The foregoing provisions and instruments may discourage potential proxy
contests and other takeover attempts, particularly those which have not been
negotiated with the Board of Directors of the Company. Accordingly, holders of
Common Stock may be deprived of an opportunity to sell their shares of Common
Stock at a substantial premium over the market price of such shares. In
addition, federal law also requires the approval of the Federal Reserve Board
prior to the acquisition of "control" of a bank holding company.
Governmental Regulation
The Company and its subsidiaries are subject to extensive federal and
state governmental supervision and regulation, which are intended primarily for
the protection of depositors. In addition, the Company and its subsidiaries are
subject to changes in federal and state laws, as well as changes in regulations,
governmental policies and accounting principles. The effects of any such
potential changes cannot be predicted but could adversely affect the business
and operations of the Company and its subsidiaries in the future.
Competition
The Company and its subsidiaries are subject to vigorous competition in
all aspects and areas of their business from banks and other financial
institutions, including savings and loan associations, savings banks, finance
companies, credit unions and other providers of financial services, such as
money market mutual funds, brokerage firms, consumer finance companies and
insurance companies. The Company also competes with non-financial institutions,
including retail stores that maintain their own credit programs and governmental
agencies that make available low cost or guaranteed loans to certain borrowers.
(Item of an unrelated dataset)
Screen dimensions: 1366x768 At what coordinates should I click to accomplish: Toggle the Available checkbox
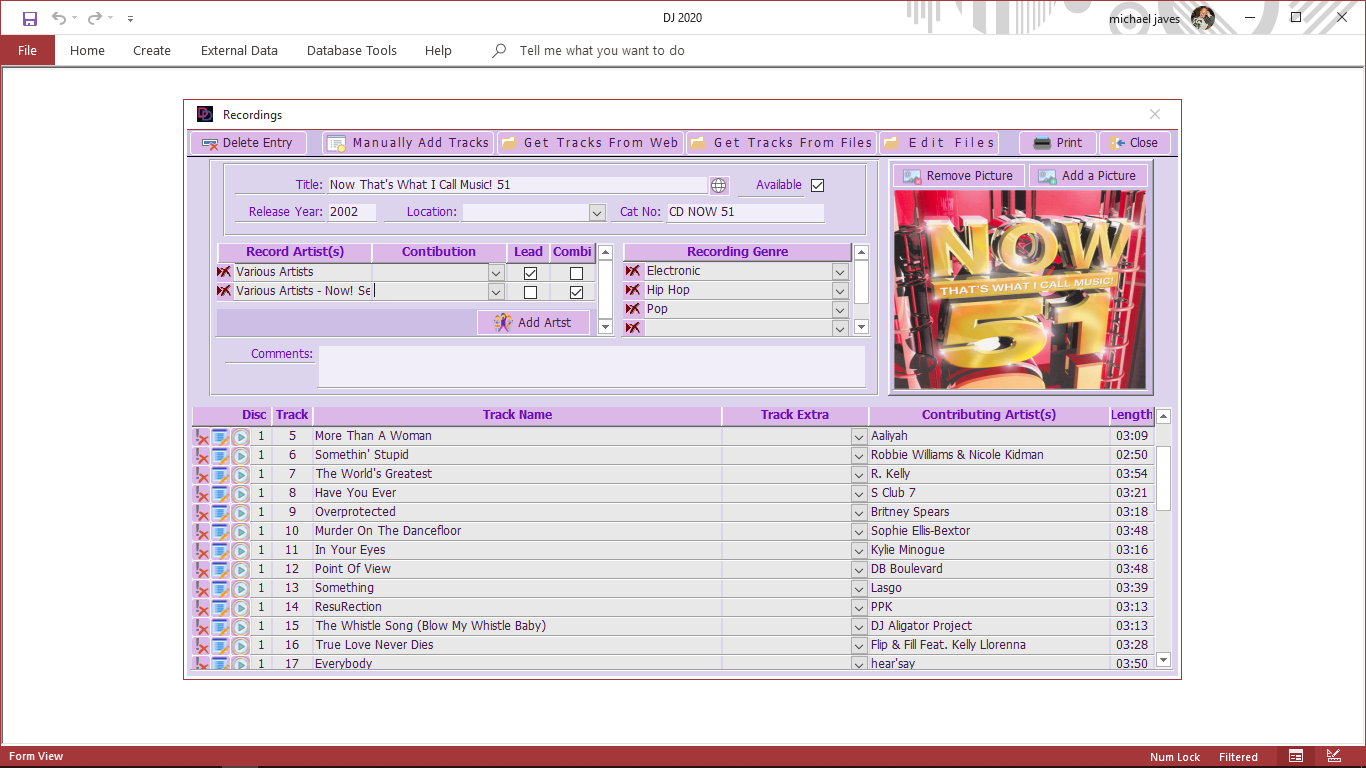click(817, 185)
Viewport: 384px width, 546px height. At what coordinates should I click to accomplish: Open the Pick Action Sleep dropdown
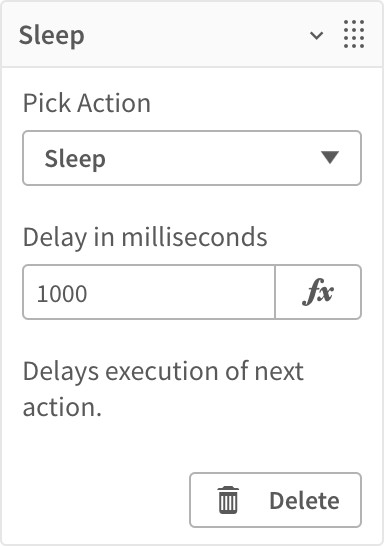click(x=192, y=158)
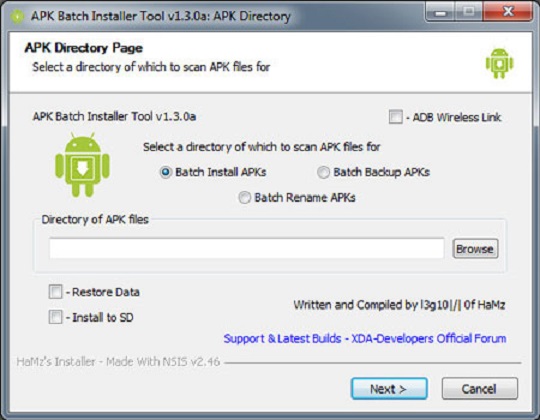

Certain of the Company's competitors are larger financial institutions with
substantially greater resources, lending limits, larger branch systems and a
wider array of commercial banking services.
The Company generally has been able to compete effectively with other
financial institutions by emphasizing customer service, including local
decision-making, by establishing long-term customer relationships and building
customer loyalty and by providing products and services designed to address the
specific needs of its customers. No assurance can be given, however, that the
Company will continue to be able to compete effectively with other financial
institutions in the future.
The financial services industry is likely to become even more
competitive as further technological advances enable more companies to provide
financial services. These technical advances may diminish the importance of
depository institutions and other financial intermediaries in the transfer of
funds between parties.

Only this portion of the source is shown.